Guardé la mochila en la caja fuerte de la habitación del hotel y salí a dar una vuelta por las animadas calles de la ciudad. No tenía prisa. Ni nada que hacer. Entré en un restaurante y me agasajé con una buena mariscada, excelentemente regada con una botella de Albariño helado.
El teléfono seguía sin sonar. Cada poco rato comprobaba mi correo electrónico en la BlackBerry, pero no entraba mensaje alguno. Estaba claro que se trataba de algún tipo de examen, pero no lo entendía. ¿A santo de qué me habían mandado a aquel lugar, a comprobar la seguridad de aquella vitrina, cuando no había seguridad alguna que comprobar? Y justo el día antes de comenzar mis vacaciones.
A primera hora de la mañana, por fin, recibí el correo electrónico de mi jefe, tan simpático como siempre: «Estoy esperando tu informe. Siempre eres la última en reportar. Quiero irme de fin de semana dejando todos los expedientes cerrados. Manda la ficha y disfruta de tus vacaciones».
Me lo tomé con calma y hasta después de desayunar no rellené el informe estándar para las operaciones sin nada que destacar. Lo mandé por correo electrónico, preparé el equipaje, liquidé la cuenta de la habitación y salí por patas, en el coche de alquiler. Si pensaban que iba a entrar en su juego, estaban muy equivocados. Ya tendría tiempo, a la vuelta de vacaciones, de cantarle las cuarenta a quién correspondiera.
Al llegar a Madrid, no tuve ni que pasar por casa. Llevaba el equipaje preparado, en el maletero del coche de alquiler. Tras devolverlo, me dirigí a la T4, para volar a Río de Janeiro y, después, continuar hasta Salvador de Bahía.

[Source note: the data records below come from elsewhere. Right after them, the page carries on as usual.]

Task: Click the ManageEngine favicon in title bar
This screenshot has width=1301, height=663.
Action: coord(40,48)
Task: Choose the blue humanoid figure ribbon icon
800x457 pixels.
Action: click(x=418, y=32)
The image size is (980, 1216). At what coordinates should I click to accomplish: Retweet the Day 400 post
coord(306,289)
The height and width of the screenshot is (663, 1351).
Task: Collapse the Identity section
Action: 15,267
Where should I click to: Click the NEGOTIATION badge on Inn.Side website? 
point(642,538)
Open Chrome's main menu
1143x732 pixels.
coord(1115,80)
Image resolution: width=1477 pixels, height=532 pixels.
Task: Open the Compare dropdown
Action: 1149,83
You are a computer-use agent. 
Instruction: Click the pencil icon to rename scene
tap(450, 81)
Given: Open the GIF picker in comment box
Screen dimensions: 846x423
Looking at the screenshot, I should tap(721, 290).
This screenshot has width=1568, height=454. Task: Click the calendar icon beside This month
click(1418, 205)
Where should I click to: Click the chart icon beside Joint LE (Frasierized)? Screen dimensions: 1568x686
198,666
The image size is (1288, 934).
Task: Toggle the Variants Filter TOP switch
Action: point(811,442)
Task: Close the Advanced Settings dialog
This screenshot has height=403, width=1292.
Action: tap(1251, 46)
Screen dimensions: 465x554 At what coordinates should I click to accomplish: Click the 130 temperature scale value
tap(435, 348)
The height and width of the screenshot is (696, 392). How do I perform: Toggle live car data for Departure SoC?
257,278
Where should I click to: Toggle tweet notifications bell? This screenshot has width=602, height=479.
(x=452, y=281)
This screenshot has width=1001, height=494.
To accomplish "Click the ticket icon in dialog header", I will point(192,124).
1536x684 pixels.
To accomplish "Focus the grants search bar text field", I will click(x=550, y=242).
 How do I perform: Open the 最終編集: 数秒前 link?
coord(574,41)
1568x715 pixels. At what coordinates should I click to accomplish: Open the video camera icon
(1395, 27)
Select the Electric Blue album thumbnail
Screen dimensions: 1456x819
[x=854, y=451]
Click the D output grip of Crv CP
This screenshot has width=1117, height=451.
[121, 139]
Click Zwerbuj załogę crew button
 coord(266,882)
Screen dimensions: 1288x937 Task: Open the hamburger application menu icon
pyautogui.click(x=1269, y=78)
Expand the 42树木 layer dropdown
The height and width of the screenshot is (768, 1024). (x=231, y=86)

¡Insoportables, los trámites del aeropuerto!
– Por favor, haga el favor de abrir su equipaje.
Aunque estaba muy cansada, agradecí la amabilidad y cortesía de aquel funcionario.
–¿No le parece que este cortauñas es un poco demasiado grande y aparatoso para llevarlo en el equipaje de mano?
– Pues...
– Pues sí. Sintiéndolo mucho, se queda aquí. Pero, si no le importa, me gustaría echar un vistazo a ese libro que lleva usted tan bien envuelto.
Era lo malo de los vuelos de madrugada: no había prácticamente nadie en las colas y los policías se aburrían sobremanera.
– ¿Éste?
– Sí. Ése. ¿Qué tipo de libro es?
– Pues se trata de una reproducción del famoso Código Calixtino, posiblemente uno de los manuscritos más famosos del mundo y cuyo original está depositado en la Catedral de Santiago de Compostela.
– ¿Una reproducción? Pues sí que está bien hecha. Parece tan antigua...
– Pues la verdad que sí. Pero, créame, si éste fuera el auténtico Código Calixtino, estaríamos ante un tesoro de valor incalculable, un tesoro que, si le digo la verdad, no tiene precio.
– ¿Un libro que no tiene precio?
– El Calixtino no es un libro. Es una joya. Es una parte del Patrimonio de la Humanidad de cuya posesión más orgullosos podemos sentirnos los españoles.
– Bueno, pues nada. Que tenga usted buen viaje y que disfrute de su libro.
Pensándolo bien, no le faltaba razón a aquel policía. No es que yo fuera una especialista en libros antiguos, pero aquella reproducción estaba muy bien rematada…
Pensé que ya tendría tiempo de mirarla más despacio en el propio avión, que bastante poco caso le había hecho hasta el momento a aquel manuscrito. Me dirigí a una de las cafeterías que permanecían abiertas las veinticuatro horas. Con suerte, antes de embarcar abrirían el Relay y podría comprar la prensa del día… y alguna buena novela negra y criminal con la que entretener el tiempo, que el vuelo era largo. Y el Códice, por bonito que fuera, tampoco prometía una lectura especialmente apasionante, la verdad.